060509Although it's not very readable, on the left is Amazon's recommendation page for me. Instead of browsing the bookstore, I can select and tune how I get my recommendations. I don't see the big fancy display at the front of the local bookstore at all.

As the number of media choices explodes, members of the audience have to manage their attention. Jason Fry, a Wall Street Journal columnist, does a good job of analyzing how he trades off choices and reducing the amount of time he spends browsing. Interruption marketing becomes less and less available, and persuading people to give permission to send marketing messages will become more challenging in the future. How can you become a preferred provider of information? I can think of two ways: quality and connections. Can you think of others?

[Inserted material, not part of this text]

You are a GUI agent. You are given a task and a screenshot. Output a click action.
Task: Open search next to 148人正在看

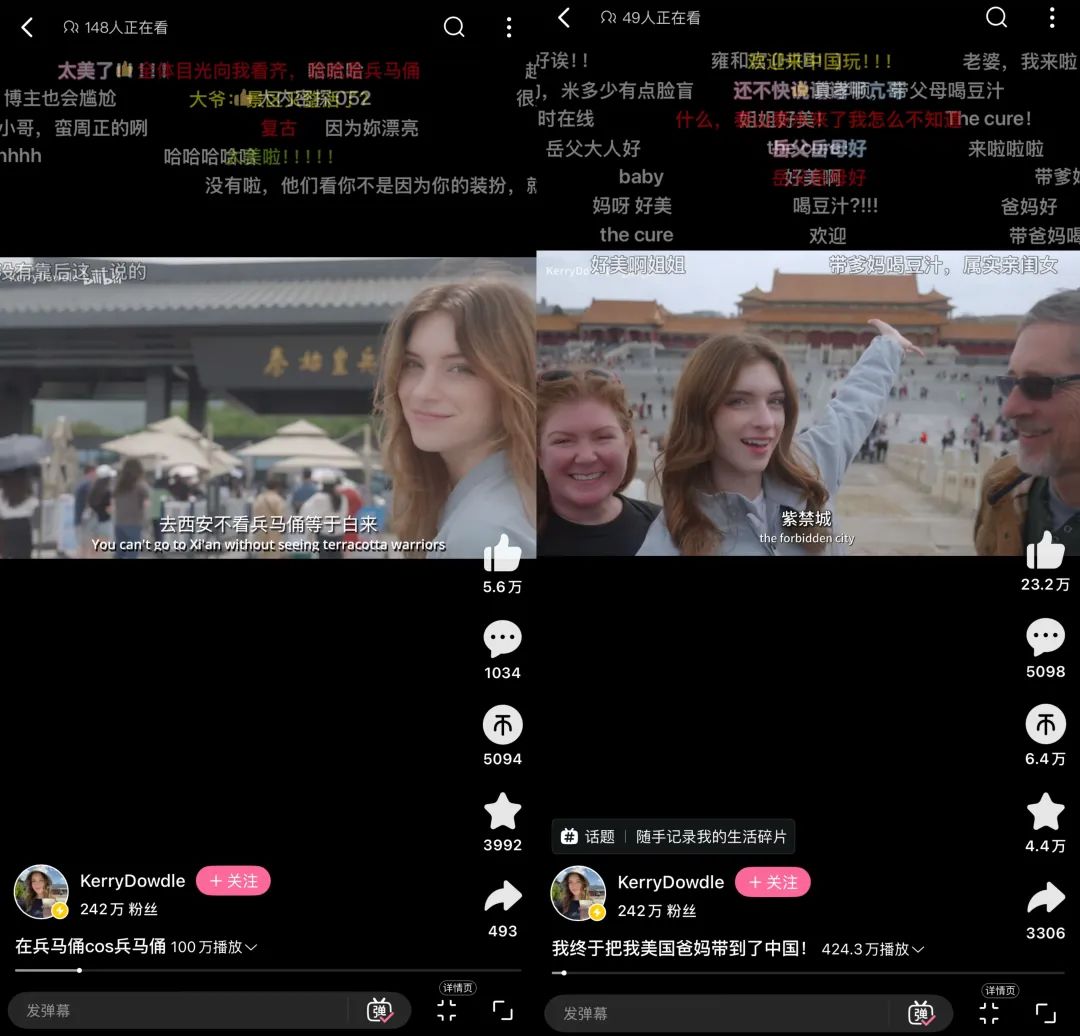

WSJ.com: Real Time column by Jason Fry, May 8, 2006

In 10 years of bending technology to my will (or, possibly, being bent by it), I've consistently opted for power and efficiency at the expense of serendipity. Reading a physical newspaper, flipping channels on the TV remote, wandering around a bookstore or thumbing through used CDs is about serendipity. Filtering one's news, picking programs to record on TiVo, making an Amazon wish list and buying music digitally is about power and efficiency. (Though it should be noted that online, serendipity is emerging in new forms, through lists of most-popular stories and recommendation engines.)

The truth is, I don't miss serendipity. As with a lot of things, our memories are rather selective, remembering the occasional entertaining show we found channel-surfing but forgetting the hours upon hours we spent cycling through the channels while our significant others grew homicidal.